_Extract provided_
————————

Clause 14 of the EPA Bill makes provision for
the decision-making independence of the CEO of the EPA. It provides that,
subject to the EPA Act ‘and any other Act’ (including the EPBC Act),
the CEO has discretion in the performance or exercise of their functions and
powers and is not subject to direction by any person. Proposed section
515AAA of the EPBC Act does not contain the qualification found in
other delegation provisions in the EPBC Act, being that the delegate is
subject to the direction of the Minister (or Secretary). That is, the Minister
(or Secretary) could not direct the CEO to make a particular decision (for
example, to approve or refuse to approve a controlled action), or to exercise a
power to achieve a particular outcome.
Clauses 16 and 17 of the EPA Bill provide
for the Minister to issue the CEO with a statement of expectations and
for the CEO to respond with a statement of intent (in accordance with
the rules). The Explanatory Memorandum states that subclause 16(2),
which expressly provides that ‘a statement of expectations cannot direct the
CEO in the performance or exercise of the CEO’s functions or powers’, is
‘provided to reiterate the independence of the CEO, being free from Ministerial
influence’.[170] The Minister said the statement of expectations would allow the Minister
to ‘provide greater clarity about government policies and objectives relevant
to EPA, including the policies and priorities the agency is expected to observe
in conducting its operations’.[171]
However, where an Act provides the Minister with a power of
delegation, in accordance with paragraph 34AB(1)(d) of the Acts
Interpretation Act 1901, the Minister would retain the ability to
exercise any and all of those functions and powers at their discretion.[172]
The instrument of delegation under proposed section
515AAA of the EPBC Act is expressed to be a ‘signed instrument’,
rather than a ‘notifiable instrument’ or ‘legislative instrument’ and is
therefore not required to be registered in the Federal Register of Legislation.
This means the instrument may not be publicly available, as is the case for
delegations under existing sections 515–515AB of the EPBC Act. Further,
the Bills, as currently drafted, do not address circumstances in which the
Minister (or Secretary) has delegated a particular function or power to the CEO
or a member of the EPA but determines that they will make a particular decision
or exercise a particular power.

————————

_Information given_
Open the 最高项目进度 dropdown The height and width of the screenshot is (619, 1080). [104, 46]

————————

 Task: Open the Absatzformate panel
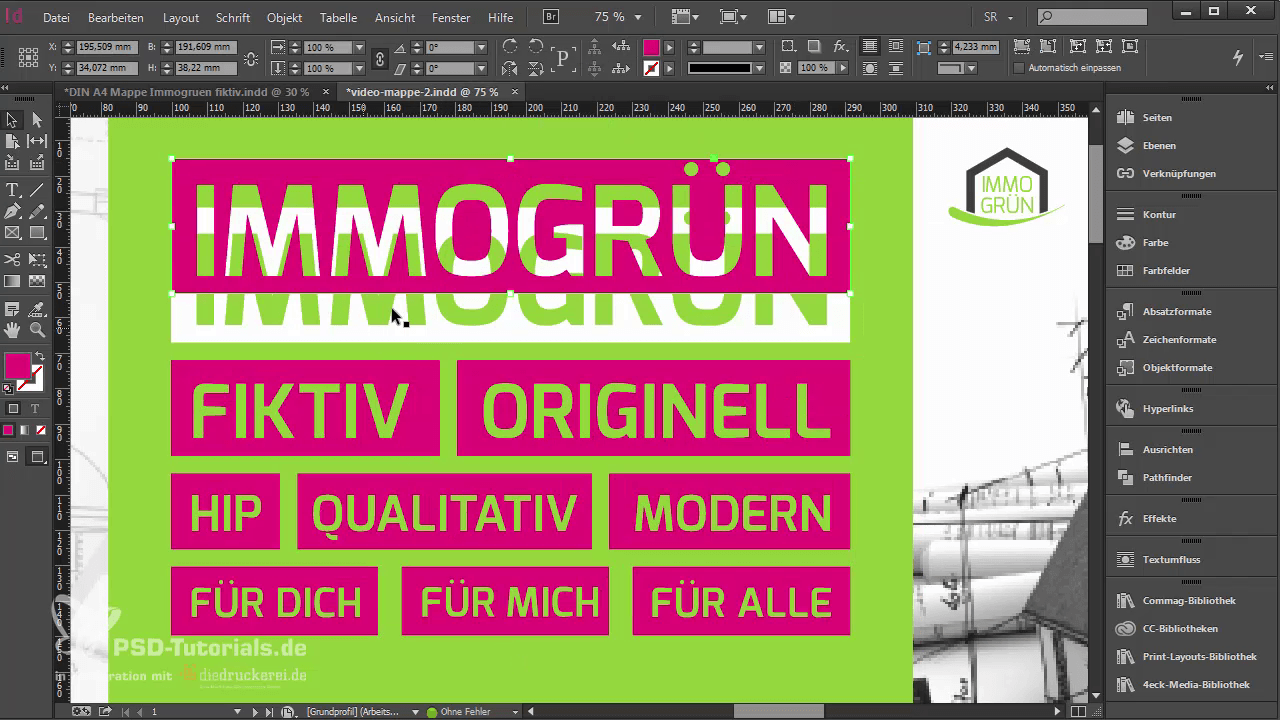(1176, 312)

————————

_Goal of the exercise_
In the passage on the EPA Bill, what kind of instrument is the instrument of delegation under proposed section 515AAA of the EPBC Act expressed to be?

_Final result_
It is expressed to be a signed instrument, rather than a notifiable instrument or a legislative instrument.